2. Addressing under reporting, developing profiles and creating visibility about frontline grass roots defenders and their work across the region.

For too long, grassroot defenders on the frontline raising their voices for land and environmental rights and against the excesses of government development programs and multinational investment companies are forgotten and unknown. They endure all manner of violations perpetrated by the state and corporate giants, but get little or no attention in the media for their advocacy. They remained faceless, ignored and nameless, while suffering attacks and reprisals on a daily basis. We work to reverse that narrative by elevating their works and stories on the national and international stages. They deserve some visibility and protection.

3. Cross Regional Solidarity to address Corporate and Governmental Accountability linked to Foreign Direct Investment (FDI) in the region and human rights and environmental implications.

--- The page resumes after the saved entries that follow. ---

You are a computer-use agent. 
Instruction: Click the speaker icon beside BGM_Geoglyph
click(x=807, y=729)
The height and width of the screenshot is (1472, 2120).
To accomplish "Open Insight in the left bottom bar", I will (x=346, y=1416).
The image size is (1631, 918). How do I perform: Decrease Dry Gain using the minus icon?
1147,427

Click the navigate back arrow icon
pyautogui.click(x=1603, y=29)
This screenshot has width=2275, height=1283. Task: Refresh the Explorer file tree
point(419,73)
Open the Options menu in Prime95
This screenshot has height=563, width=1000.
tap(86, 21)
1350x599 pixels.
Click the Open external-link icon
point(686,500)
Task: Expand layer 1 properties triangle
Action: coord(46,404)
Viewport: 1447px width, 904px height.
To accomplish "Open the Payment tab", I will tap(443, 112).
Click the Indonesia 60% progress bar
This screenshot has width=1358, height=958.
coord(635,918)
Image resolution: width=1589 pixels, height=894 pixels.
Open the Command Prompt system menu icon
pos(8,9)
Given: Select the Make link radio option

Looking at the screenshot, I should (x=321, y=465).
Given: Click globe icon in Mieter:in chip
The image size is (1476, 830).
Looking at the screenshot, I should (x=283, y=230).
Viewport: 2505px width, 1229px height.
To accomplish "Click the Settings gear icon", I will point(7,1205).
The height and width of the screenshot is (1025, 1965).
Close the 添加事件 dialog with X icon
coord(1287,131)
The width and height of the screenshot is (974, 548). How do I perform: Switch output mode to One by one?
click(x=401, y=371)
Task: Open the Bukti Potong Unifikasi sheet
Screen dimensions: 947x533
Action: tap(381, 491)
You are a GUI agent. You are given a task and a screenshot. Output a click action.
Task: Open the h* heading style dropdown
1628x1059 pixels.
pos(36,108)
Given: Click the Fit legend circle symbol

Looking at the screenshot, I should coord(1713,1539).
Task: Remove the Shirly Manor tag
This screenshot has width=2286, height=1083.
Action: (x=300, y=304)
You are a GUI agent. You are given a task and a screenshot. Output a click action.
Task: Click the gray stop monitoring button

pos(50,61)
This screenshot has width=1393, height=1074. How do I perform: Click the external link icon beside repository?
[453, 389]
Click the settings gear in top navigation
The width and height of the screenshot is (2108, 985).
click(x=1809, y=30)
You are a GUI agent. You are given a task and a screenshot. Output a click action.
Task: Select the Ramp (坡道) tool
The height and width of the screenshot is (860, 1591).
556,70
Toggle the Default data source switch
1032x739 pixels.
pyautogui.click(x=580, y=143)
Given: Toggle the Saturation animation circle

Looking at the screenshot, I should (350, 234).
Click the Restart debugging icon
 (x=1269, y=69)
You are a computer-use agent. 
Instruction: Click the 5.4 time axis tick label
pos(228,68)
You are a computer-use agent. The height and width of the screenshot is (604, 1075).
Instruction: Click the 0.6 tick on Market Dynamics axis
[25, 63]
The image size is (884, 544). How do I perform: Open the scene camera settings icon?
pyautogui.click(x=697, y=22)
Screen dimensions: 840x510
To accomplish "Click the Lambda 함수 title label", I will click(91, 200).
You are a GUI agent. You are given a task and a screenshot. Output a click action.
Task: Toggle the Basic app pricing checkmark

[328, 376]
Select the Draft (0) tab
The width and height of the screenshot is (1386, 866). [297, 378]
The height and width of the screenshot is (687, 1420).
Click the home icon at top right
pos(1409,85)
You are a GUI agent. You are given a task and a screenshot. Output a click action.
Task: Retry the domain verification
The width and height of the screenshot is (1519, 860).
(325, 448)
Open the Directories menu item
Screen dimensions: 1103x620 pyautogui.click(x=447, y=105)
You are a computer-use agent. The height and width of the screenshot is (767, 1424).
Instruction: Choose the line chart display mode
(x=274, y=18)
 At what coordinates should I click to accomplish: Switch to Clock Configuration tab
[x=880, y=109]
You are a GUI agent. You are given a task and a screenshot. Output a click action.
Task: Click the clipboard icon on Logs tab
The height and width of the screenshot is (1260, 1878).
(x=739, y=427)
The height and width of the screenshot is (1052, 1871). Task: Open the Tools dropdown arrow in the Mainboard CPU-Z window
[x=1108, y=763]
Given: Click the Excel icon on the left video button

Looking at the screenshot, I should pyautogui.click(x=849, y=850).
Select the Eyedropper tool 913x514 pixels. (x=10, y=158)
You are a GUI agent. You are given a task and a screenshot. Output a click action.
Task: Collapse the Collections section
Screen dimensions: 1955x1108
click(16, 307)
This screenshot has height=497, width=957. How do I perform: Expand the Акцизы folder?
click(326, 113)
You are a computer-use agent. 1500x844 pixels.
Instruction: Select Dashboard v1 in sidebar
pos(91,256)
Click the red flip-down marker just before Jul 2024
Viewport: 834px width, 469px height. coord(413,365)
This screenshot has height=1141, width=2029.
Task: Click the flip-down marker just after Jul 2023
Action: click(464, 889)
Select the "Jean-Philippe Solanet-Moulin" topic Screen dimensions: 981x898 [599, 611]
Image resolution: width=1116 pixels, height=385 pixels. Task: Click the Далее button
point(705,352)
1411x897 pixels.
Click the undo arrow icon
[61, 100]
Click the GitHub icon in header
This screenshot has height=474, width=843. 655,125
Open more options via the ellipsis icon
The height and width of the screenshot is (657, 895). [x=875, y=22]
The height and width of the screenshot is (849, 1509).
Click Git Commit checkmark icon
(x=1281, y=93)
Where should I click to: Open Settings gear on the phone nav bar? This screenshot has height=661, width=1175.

Since coming together in 2012 under the umbrella of the MRU CSO Platform, communities have sent a clear message to governments in the sub-region that they can no longer outsource their responsibilities to protect the rights of their citizens and the environment. The group has been taking collective actions in brining much needed justice, accountability and relief to the suffering masses affected by multinational corporations who have been grabbing their lands and destroying their habitats and livelihoods with impunity.

The fight for justice for the neglected and abused peoples has gained traction. From the ECOWAS Court of Justice, to a Dutch Appeals Court in The Hague, to UK Supreme Court, to the Italian grievance mechanism, OECD National Contact Point, to the Compliance Advisor Ombudsman (CAO), the independent watchdog and accountability mechanism for the International Finance Corporation (IFC) and the World Bank Group as well as local courts, law suits and complaints have been filed left, right and center. Rulings have been handed down in favor of communities left destitute by the large-scale mining, forestry and agricultural activities of foreign companies.

4. Annual organization of the People’s Summit

The People’s Forum is an annual gathering of affected communities, grassroot environmental and land rights defenders, support organizations, environmental and human rights lawyers from member countries to share experiences and lessons learned. The Form is also designed to train, mobilize solidarity actions and campaigns on corporate accountability issues and community resistance in the framework of the law.